En arrivant chez moi c'était encore pire
qu'avant, je me disais que j'étais très
lâche et bien peu honnête. Je n'en
pouvais plus : je suis retournée chez elle.
Et cette fois-ci sans peur et sans angoisse. Tout
est là : quand la décision est prise
on n'a pas peur. La première fois je n'étais
pas sûre de moi, la seconde j'étais
fermement décidée. Et ça
change tout.
Elle a ouvert la porte, encore plus étonnée
que la première fois, et cette fois-ci
je n'ai pas perdu mon temps : je lui ai directement
tout raconté, pourquoi je revenais une
deuxième fois, où j'étais
samedi soir, avec qui, et ce qu'on avait fait.

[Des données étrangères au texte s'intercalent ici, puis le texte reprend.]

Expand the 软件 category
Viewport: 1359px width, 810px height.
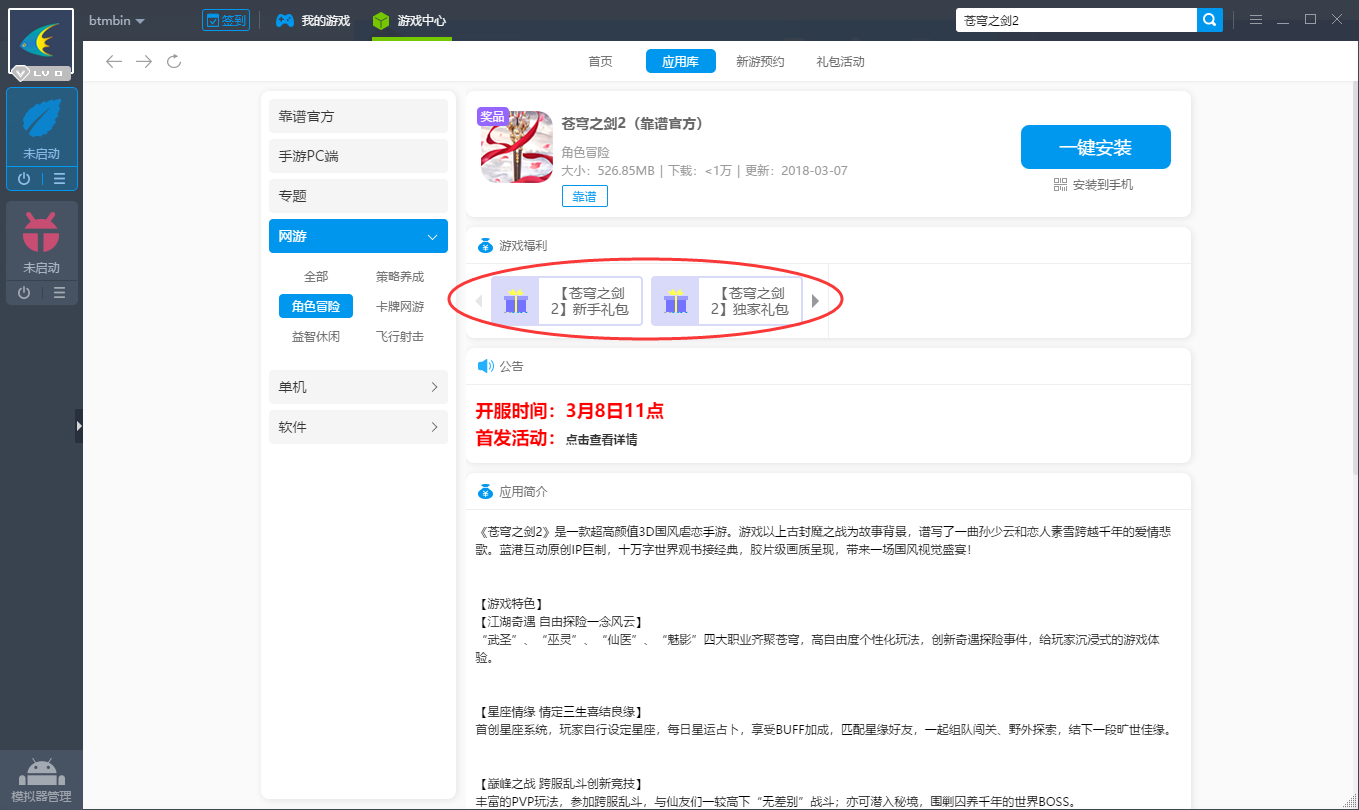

Au fur et à mesure son visage se décomposait,
elle ouvrait de grands yeux, mais moi je restais
ferme, j'ai tout dit d'une traite. Elle n'a pas
répondu, elle s'est juste laissée
tomber assise sur les marches de l'escalier. Elle
avait l'air de réfléchir, la main
dans les cheveux, comme pour rassembler ses idées.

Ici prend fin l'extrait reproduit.